Пассажирская трасса лежала в стороне от наших аэродромов. Предположить, что летчик заблудился, было невозможно: при такой погоде даже курсант бы не заблудился. В том, что самолет вел разведку, ни у кого сомнений не возникало. Поражала наглость немецких летчиков, полная уверенность, что все сойдет им с рук.
Я приказал посадить самолет-нарушитель. А все полеты, пока длится этот инцидент, отменил.
И вот звено в составе летчиков Смирнова, он был ведущий, Козлова и Воинова, ведомые, догнало Си-47. Козлов и Воинов заняли позиции справа и слева от нарушителя, а Смирнов дал предупредительную очередь, вышел вперед и повел германский самолет за собой.
То, что немцы нарушают воздушные границы и ведут усиленную разведку, для меня не было секретом. В последние предвоенные недели таких случаев только по одному нашему округу было зарегистрировано немало. Но в основном это происходило в приграничной зоне. Чаще всего немцы имитировали вынужденную посадку. Садились на аэродромы в Белостоке и в Лиде, совершенно не реагировали на приказ заруливать в отведенное им место, а рулили по всему аэродрому, фиксируя расположение полос, рулежных дорожек, ангаров, стоянок самолетов. И всегда повторялась одна и та же история при выяснении отношений: из-за спины летчика высовывалась какая-нибудь личность в комбинезоне, испачканном машинным маслом, и на ломаном русском языке приносила тысячу извинений по поводу того, что забарахлил мотор. В результате - вынужденная посадка на советский аэродром, который, к очень большому сожалению, оказался военным. И - тридцать два зуба в дружественной улыбке...

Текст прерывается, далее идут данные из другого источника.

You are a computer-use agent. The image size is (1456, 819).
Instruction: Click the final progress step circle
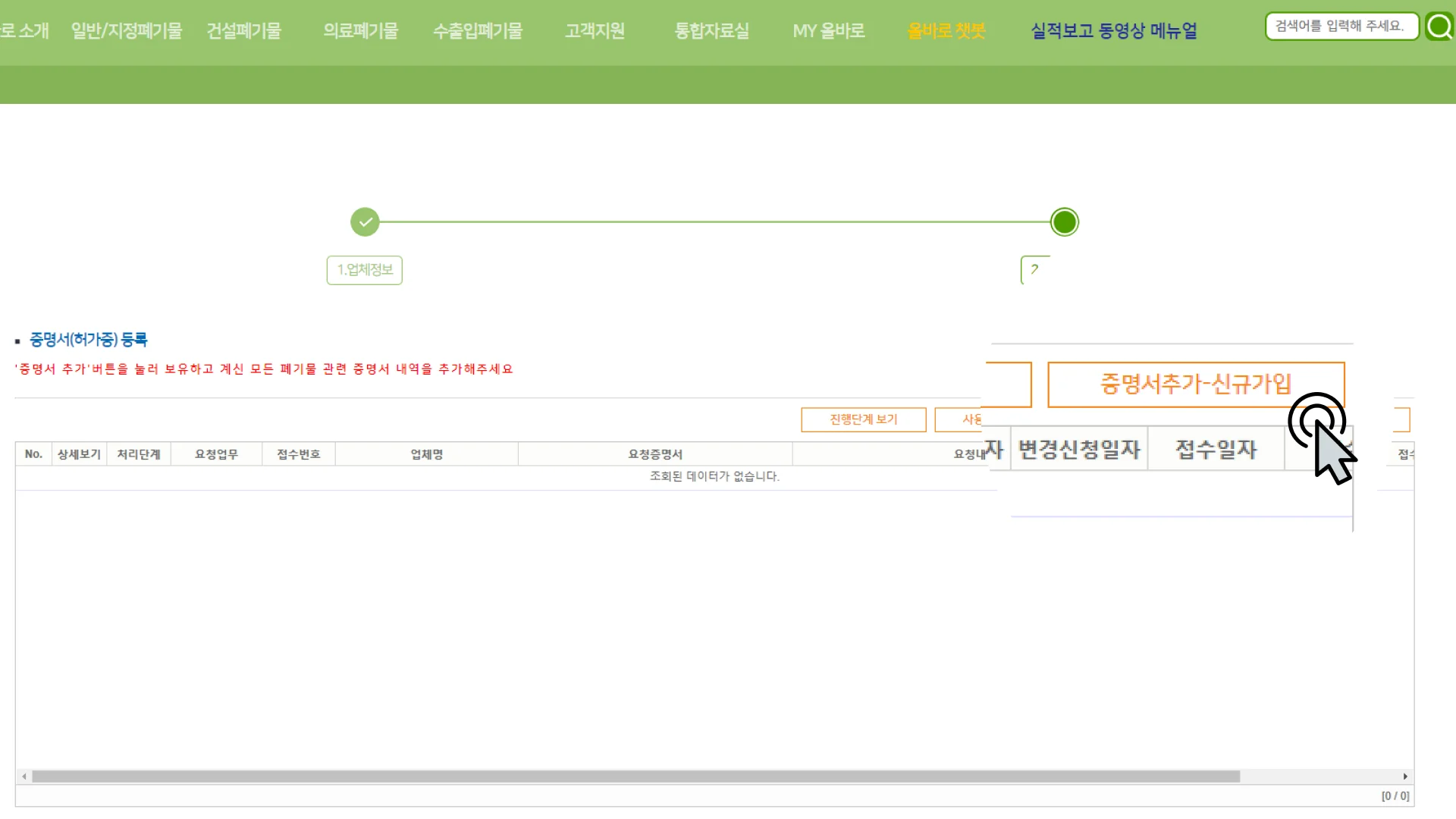coord(1064,221)
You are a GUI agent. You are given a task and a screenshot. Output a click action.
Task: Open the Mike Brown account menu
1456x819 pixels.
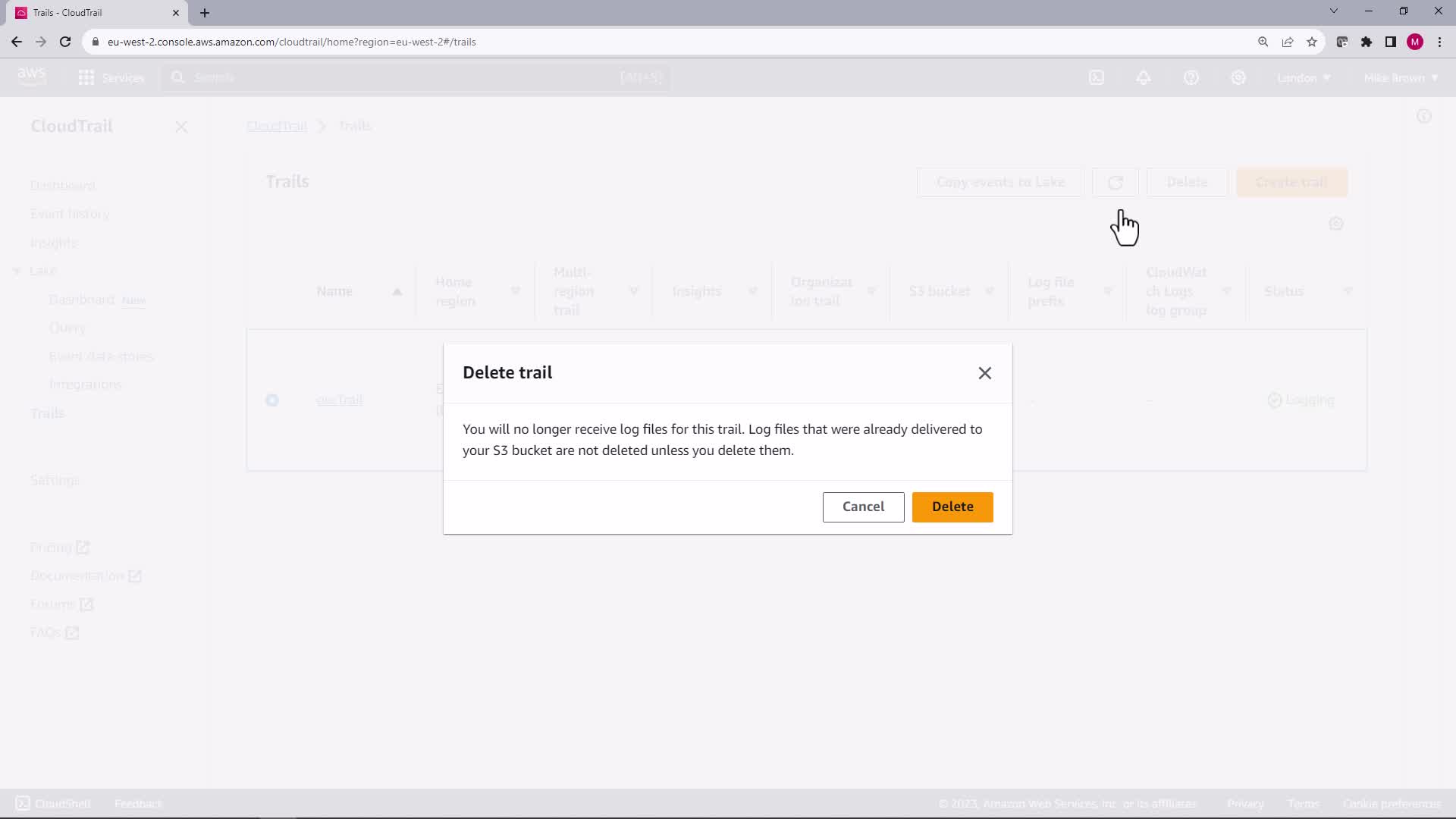(1400, 78)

Они не утруждали себя придумыванием более правдоподобных версий - даже в тех случаях, когда после элементарной проверки выяснялось, что мотор абсолютно исправен. Они знали, что будут отпущены, и, к сожалению, их в самом деле отпускали. При этом я не помню случая, чтобы кто-то из них "сбился" с курса или чтобы у кого-то забарахлил мотор на обратном пути. Впрочем, один случай действительно вынужденной посадки был. Под Барановичами шлепнулся на брюхо "Хейнкель-111". Летчик посадил его так, что самолет был в целости и сохранности. Но поскольку посадка в самом деле была вынужденная и, значит, встреча с советскими представителями заранее не была предусмотрена, немцы сами взорвали самолет раньше, чем наши успели к ним подойти. Взрыв был произведен продуманно: куски "хейнкеля" разлетелись по полю во все стороны. Однако даже по тем обломкам, которые удалось собрать, нетрудно было установить, что "хейнкель" был набит разведывательной аппаратурой.
Над аэродромами 43-й дивизии немцы не летали, и я представить себе не мог, что они наберутся наглости вести разведку так далеко от границы. Однако наглости им было не занимать...
Я выехал навстречу Си-47 на "пикапе", жестом показывая, куда ему заруливать. Самолет был до отказа заполнен пассажирами. Тараща глаза, они рассматривали истребители, которые один за другим шли на посадку, и тогда я загнал самолет в самый дальний угол, откуда меньше всего можно было видеть то, что происходило на аэродроме. Выходить из самолета немцам запретил - поставил часового.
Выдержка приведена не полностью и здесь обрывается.